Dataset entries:
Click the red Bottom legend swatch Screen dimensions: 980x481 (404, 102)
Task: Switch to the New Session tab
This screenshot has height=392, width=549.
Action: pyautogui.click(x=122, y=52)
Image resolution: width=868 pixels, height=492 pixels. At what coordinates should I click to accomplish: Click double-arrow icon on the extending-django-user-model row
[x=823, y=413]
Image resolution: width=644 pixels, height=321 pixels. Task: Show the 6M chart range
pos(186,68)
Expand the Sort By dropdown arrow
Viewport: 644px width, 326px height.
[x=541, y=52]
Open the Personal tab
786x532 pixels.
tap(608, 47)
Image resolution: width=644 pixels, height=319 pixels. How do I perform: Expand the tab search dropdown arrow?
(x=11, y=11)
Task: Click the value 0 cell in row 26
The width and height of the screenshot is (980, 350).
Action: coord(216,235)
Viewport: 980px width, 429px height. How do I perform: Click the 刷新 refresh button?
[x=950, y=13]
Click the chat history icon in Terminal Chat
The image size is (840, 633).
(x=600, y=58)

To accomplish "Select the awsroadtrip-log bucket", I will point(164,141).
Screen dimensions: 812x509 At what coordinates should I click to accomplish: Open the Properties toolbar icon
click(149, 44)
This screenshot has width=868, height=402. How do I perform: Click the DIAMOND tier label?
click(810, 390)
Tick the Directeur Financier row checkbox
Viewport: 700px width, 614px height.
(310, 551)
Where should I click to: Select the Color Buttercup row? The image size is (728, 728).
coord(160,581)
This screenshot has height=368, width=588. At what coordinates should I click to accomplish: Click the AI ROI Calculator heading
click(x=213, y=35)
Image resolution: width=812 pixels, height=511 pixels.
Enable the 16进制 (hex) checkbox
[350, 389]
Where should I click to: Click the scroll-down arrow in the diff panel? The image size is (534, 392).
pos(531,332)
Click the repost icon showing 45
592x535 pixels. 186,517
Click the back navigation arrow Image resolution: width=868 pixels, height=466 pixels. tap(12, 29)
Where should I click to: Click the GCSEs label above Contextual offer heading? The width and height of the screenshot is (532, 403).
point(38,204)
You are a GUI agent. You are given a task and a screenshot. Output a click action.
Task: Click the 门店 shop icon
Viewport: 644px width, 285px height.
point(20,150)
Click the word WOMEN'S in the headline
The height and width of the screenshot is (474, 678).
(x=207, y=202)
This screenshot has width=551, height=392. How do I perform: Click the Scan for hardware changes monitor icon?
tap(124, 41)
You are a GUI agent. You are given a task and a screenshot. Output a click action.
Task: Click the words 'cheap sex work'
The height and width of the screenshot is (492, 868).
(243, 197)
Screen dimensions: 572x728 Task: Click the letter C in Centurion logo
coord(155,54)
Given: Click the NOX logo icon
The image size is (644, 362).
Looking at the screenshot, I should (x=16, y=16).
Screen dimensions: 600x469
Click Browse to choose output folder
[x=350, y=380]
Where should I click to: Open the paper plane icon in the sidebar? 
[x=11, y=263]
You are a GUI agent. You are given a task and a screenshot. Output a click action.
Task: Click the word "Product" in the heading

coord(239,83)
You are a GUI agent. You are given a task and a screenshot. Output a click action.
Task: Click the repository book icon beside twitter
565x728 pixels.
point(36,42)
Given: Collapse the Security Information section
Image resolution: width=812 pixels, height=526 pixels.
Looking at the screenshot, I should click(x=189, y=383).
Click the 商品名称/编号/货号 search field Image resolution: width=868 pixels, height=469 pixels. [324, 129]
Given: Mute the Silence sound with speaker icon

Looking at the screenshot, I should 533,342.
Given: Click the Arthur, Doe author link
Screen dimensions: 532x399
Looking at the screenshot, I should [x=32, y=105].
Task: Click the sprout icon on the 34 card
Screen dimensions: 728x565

● **Goal of the exercise**
Reprint every entry exactly.

● **Expected answer**
Click the red Bottom legend swatch Screen dimensions: 980x481 (404, 102)
Task: Switch to the New Session tab
This screenshot has height=392, width=549.
Action: pyautogui.click(x=122, y=52)
Image resolution: width=868 pixels, height=492 pixels. At what coordinates should I click to accomplish: Click double-arrow icon on the extending-django-user-model row
[x=823, y=413]
Image resolution: width=644 pixels, height=321 pixels. Task: Show the 6M chart range
pos(186,68)
Expand the Sort By dropdown arrow
Viewport: 644px width, 326px height.
[x=541, y=52]
Open the Personal tab
786x532 pixels.
tap(608, 47)
Image resolution: width=644 pixels, height=319 pixels. How do I perform: Expand the tab search dropdown arrow?
(x=11, y=11)
Task: Click the value 0 cell in row 26
The width and height of the screenshot is (980, 350).
Action: coord(216,235)
Viewport: 980px width, 429px height. How do I perform: Click the 刷新 refresh button?
[x=950, y=13]
Click the chat history icon in Terminal Chat
The image size is (840, 633).
(x=600, y=58)

To accomplish "Select the awsroadtrip-log bucket", I will point(164,141).
Screen dimensions: 812x509 At what coordinates should I click to accomplish: Open the Properties toolbar icon
click(149, 44)
This screenshot has width=868, height=402. How do I perform: Click the DIAMOND tier label?
click(810, 390)
Tick the Directeur Financier row checkbox
Viewport: 700px width, 614px height.
(310, 551)
Where should I click to: Select the Color Buttercup row? The image size is (728, 728).
coord(160,581)
This screenshot has height=368, width=588. At what coordinates should I click to accomplish: Click the AI ROI Calculator heading
click(x=213, y=35)
Image resolution: width=812 pixels, height=511 pixels.
Enable the 16进制 (hex) checkbox
[350, 389]
Where should I click to: Click the scroll-down arrow in the diff panel? The image size is (534, 392).
pos(531,332)
Click the repost icon showing 45
592x535 pixels. 186,517
Click the back navigation arrow Image resolution: width=868 pixels, height=466 pixels. tap(12, 29)
Where should I click to: Click the GCSEs label above Contextual offer heading? The width and height of the screenshot is (532, 403).
point(38,204)
You are a GUI agent. You are given a task and a screenshot. Output a click action.
Task: Click the 门店 shop icon
Viewport: 644px width, 285px height.
point(20,150)
Click the word WOMEN'S in the headline
The height and width of the screenshot is (474, 678).
(x=207, y=202)
This screenshot has width=551, height=392. How do I perform: Click the Scan for hardware changes monitor icon?
tap(124, 41)
You are a GUI agent. You are given a task and a screenshot. Output a click action.
Task: Click the words 'cheap sex work'
The height and width of the screenshot is (492, 868).
(243, 197)
Screen dimensions: 572x728 Task: Click the letter C in Centurion logo
coord(155,54)
Given: Click the NOX logo icon
The image size is (644, 362).
Looking at the screenshot, I should (x=16, y=16).
Screen dimensions: 600x469
Click Browse to choose output folder
[x=350, y=380]
Where should I click to: Open the paper plane icon in the sidebar? 
[x=11, y=263]
You are a GUI agent. You are given a task and a screenshot. Output a click action.
Task: Click the word "Product" in the heading

coord(239,83)
You are a GUI agent. You are given a task and a screenshot. Output a click action.
Task: Click the repository book icon beside twitter
565x728 pixels.
point(36,42)
Given: Collapse the Security Information section
Image resolution: width=812 pixels, height=526 pixels.
Looking at the screenshot, I should click(x=189, y=383).
Click the 商品名称/编号/货号 search field Image resolution: width=868 pixels, height=469 pixels. [324, 129]
Given: Mute the Silence sound with speaker icon

Looking at the screenshot, I should 533,342.
Given: Click the Arthur, Doe author link
Screen dimensions: 532x399
Looking at the screenshot, I should [x=32, y=105].
Task: Click the sprout icon on the 34 card
Screen dimensions: 728x565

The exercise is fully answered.